For convenience, `mpirun` has been updated to detect the `java` command
and ensure that the required MPI libraries and class paths are defined
to support execution. You therefore do _NOT_ need to specify the Java
library path to the MPI installation, nor the MPI classpath. Any class
path definitions required for your application should be specified
either on the command line or via the `CLASSPATH` environment
variable. Note that the local directory will be added to the class
path if nothing is specified.

As always, the `java` executable, all required libraries, and your
application classes must be available on all nodes.

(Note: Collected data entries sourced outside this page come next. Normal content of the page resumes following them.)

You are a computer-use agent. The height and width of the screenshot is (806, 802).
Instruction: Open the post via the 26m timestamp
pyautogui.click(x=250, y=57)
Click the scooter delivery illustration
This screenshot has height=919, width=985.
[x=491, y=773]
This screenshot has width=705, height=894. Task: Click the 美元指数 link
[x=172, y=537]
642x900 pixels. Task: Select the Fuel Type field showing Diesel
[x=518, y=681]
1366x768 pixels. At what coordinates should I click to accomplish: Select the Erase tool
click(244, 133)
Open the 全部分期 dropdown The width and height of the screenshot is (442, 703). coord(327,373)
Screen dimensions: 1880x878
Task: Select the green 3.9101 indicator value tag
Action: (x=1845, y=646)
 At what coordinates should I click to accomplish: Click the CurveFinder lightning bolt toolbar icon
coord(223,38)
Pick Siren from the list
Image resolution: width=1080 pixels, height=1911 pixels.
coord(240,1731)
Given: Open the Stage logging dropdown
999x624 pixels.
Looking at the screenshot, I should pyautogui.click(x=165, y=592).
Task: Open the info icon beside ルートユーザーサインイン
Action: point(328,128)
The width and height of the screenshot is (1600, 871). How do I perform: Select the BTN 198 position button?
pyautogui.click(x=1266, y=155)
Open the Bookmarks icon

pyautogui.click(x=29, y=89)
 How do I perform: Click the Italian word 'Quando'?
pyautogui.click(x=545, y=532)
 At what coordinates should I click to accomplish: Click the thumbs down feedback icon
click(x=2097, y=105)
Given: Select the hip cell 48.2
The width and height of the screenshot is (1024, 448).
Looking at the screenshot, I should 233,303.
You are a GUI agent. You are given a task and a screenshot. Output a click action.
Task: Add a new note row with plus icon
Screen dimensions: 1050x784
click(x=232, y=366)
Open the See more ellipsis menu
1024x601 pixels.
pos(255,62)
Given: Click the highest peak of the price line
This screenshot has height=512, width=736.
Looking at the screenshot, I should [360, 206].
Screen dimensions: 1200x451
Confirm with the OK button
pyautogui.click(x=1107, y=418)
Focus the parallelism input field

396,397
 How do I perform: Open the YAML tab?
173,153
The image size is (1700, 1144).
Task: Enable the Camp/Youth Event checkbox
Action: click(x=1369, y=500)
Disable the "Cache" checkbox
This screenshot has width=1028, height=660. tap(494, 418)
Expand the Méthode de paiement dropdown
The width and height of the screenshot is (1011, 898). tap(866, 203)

## Basic usage of Java bindings

There is an MPI package that contains all classes of the MPI Java
bindings: `Comm`, `Datatype`, `Request`, etc. These classes have a
direct correspondence with classes defined by the MPI standard. MPI
primitives are just methods included in these classes. The convention
used for naming Java methods and classes is the usual camel-case
convention, e.g., the equivalent of `MPI_File_set_info(fh,info)` is
`fh.setInfo(info)`, where `fh` is an object of the class `File`.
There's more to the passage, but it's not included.